Howard told the South Florida Sun Sentinel they were still working on ideas for coverage but declined specifics. “We’re still talking so it would be premature to discuss.”
He also can’t give a date exactly when the town’s new police department will open. The chief still has a handful of officers to hire, the radios still have to be programmed to the 911 system, and each new officer must be trained and fitted for their bulletproof vests before they can hit the road.
Florida law requires local Sheriff’s Offices to “be conservators of the peace in their counties.” That means Pembroke Park won’t be open to looters, and 911 calls will get answered.
But service won’t be the same.
“While BSO will continue to perform its statutory obligations to respond to emergency calls within the Town until their police department becomes operational, this is not a substitute for proactive law enforcement patrols,” Tony said in a prepared statement earlier this week. “The Town has been warned that response times to these emergency calls will significantly increase.
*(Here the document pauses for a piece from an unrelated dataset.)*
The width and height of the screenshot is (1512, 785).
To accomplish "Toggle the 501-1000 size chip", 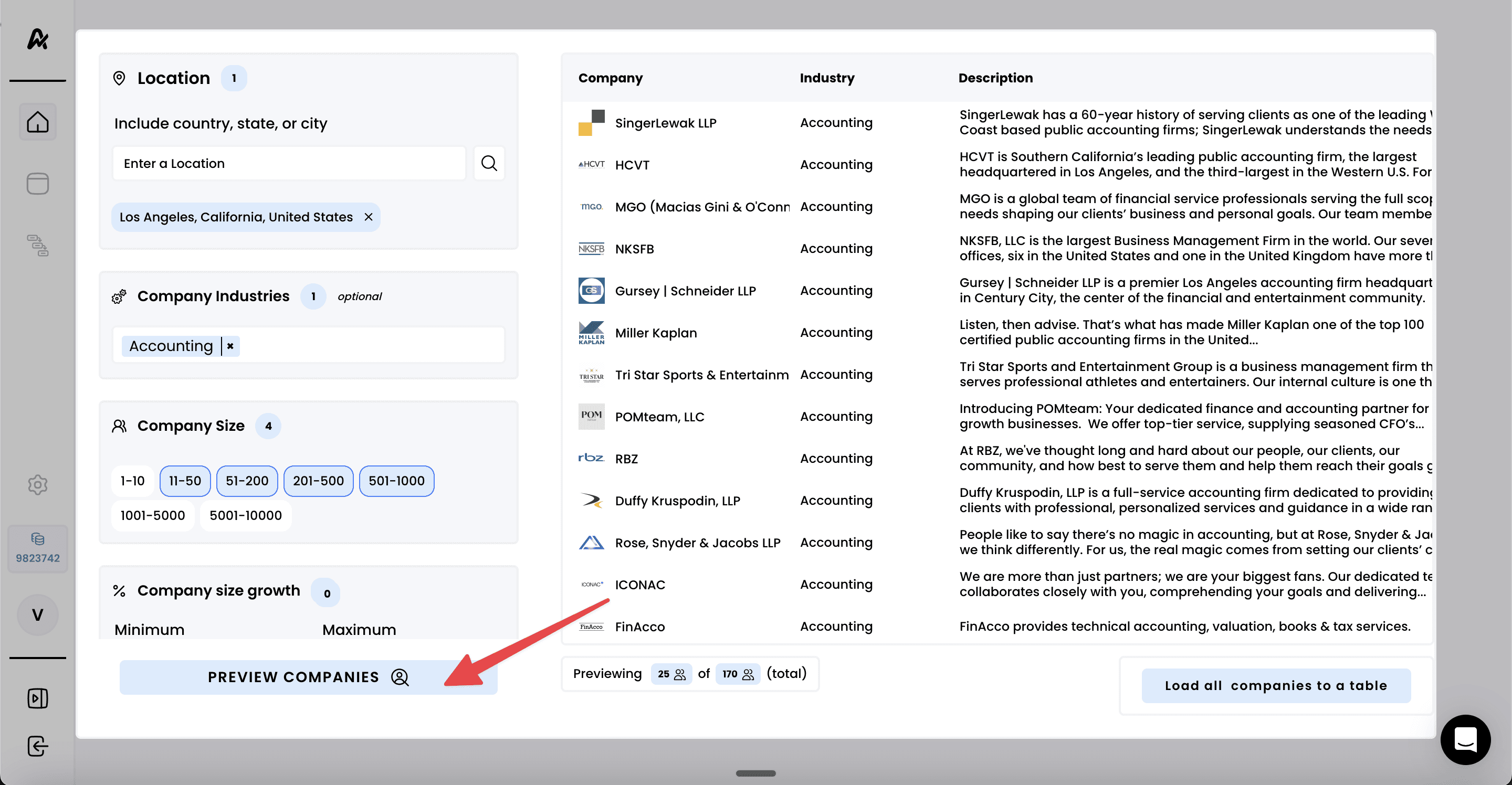I will point(396,481).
The men and women of BSO who have provided outstanding police service to the Town of Pembroke Park will be reassigned beginning Oct. 1, 2022.”
Anderson’s response was more specific, saying the Sheriff’s Office would respond to “forcible felonies” when immediate response is necessary to prevent death or “substantial property loss” or search for fugitives or missing people “and other spontaneous incidents.”
“To the extent that the Town requests mutual aid from BSO that falls into these categories and resources are available to respond, BSO will provide such aid which may include units assigned to West Park,” she wrote.
Gene Steinfeld, the former city attorney for Margate for 38 years and government expert, said everyone in the county is entitled to the Sheriff’s services: “All county taxes go to pay for the Sheriff’s Office to a degree.”
But while the office is “not going to ignore crime, they may not be able to respond immediately,” he said. “The issue becomes what is the level of service. The level of service obviously would be less.”
Ellen Roach, a 51-year Pembroke Park resident, said she is “frustrated” that the town “left us with nobody.”
“I’m not scared, but I’m scared for the other people in case something happens, they’ll have to wait” for service, she said.
Her husband, David Roach, said he is worried for businesses and people who don’t live in gated communities. “It’s an unsafe issue, and people could get hurt.”
The town set out to create its own police department to beat the sheriff’s costs, and provide better service. In the end, the costs will be about the same, at about $3.4 million a year, the town says.
Commissioner Bill Hodgkins was the only one who voted against dropping the Sheriff’s contract without a temporary renewal. “That was just idiotic, you cut your own throat. ... Hopefully we don’t bleed to death,” he said of the commission decision.